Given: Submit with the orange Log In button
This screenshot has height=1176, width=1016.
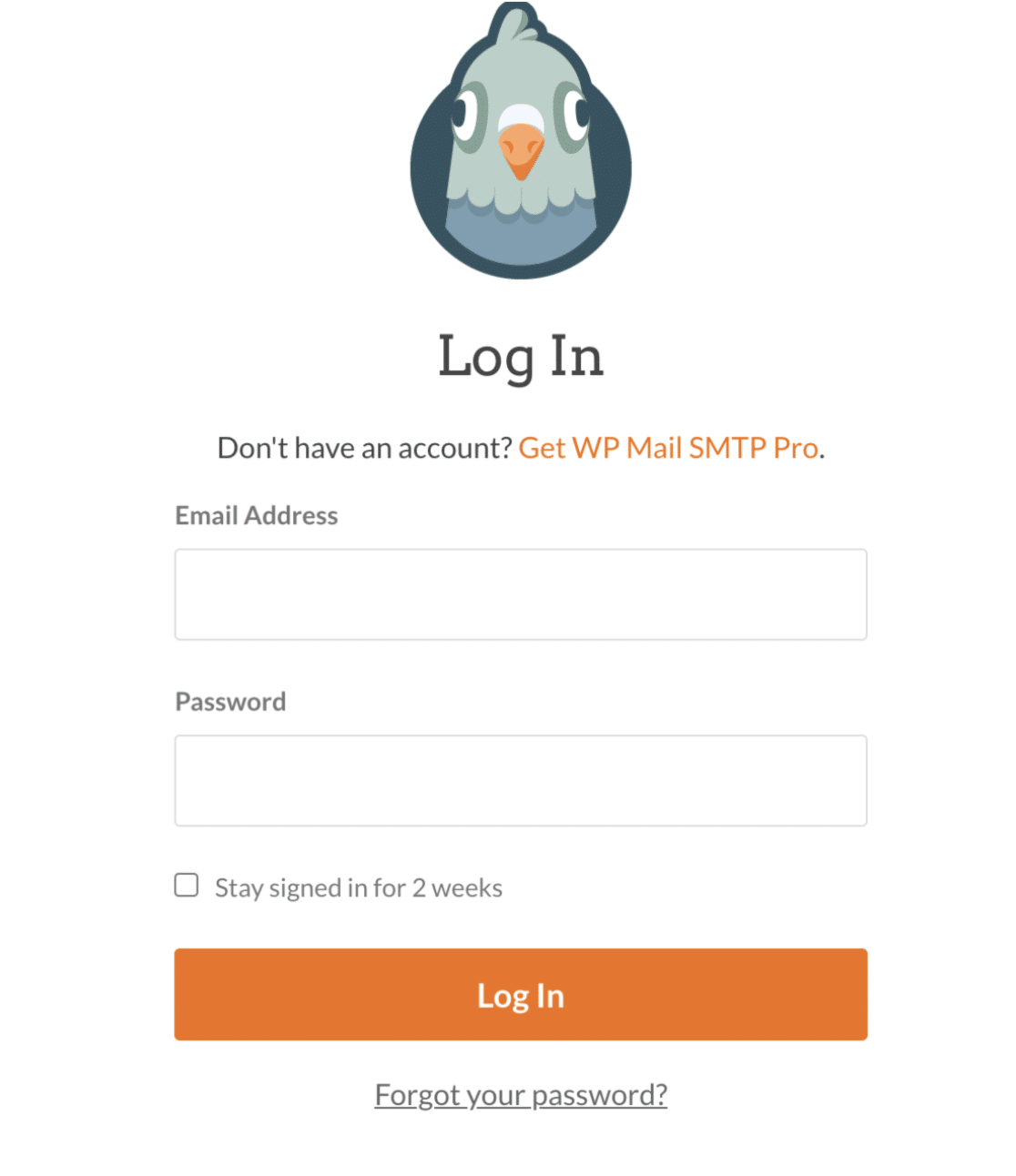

--

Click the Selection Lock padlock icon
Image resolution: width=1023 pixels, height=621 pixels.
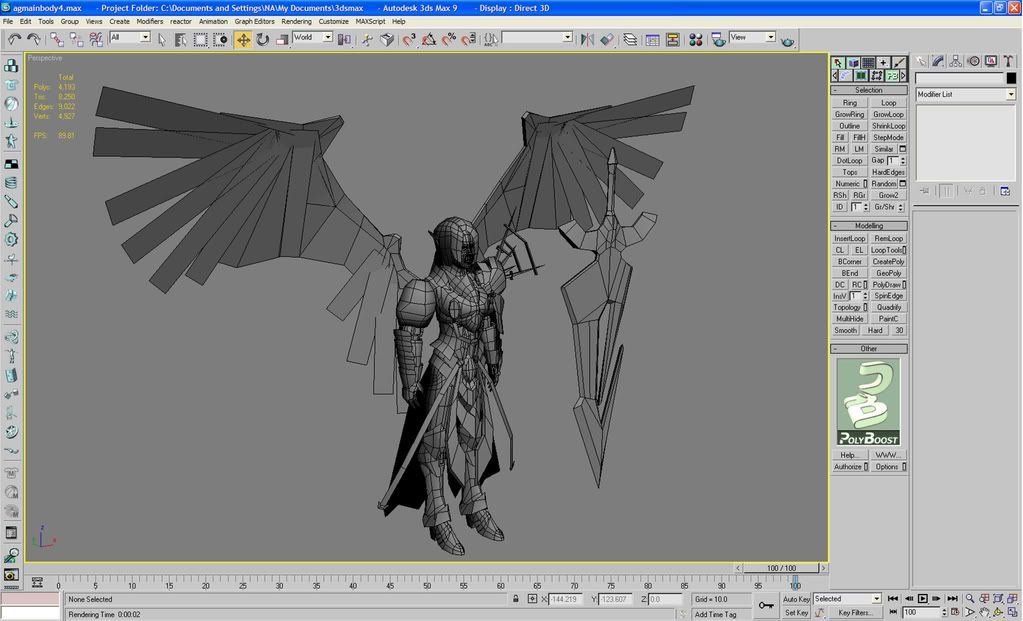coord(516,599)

PROBLEM TO WORK ON: Looking back over the data above, restate word for word the lines that begin at the line with "Given: Submit with the orange Log In button" and end at the line with "This screenshot has height=1176, width=1016.", inclusive.

WRITTEN ANSWER:
Given: Submit with the orange Log In button
This screenshot has height=1176, width=1016.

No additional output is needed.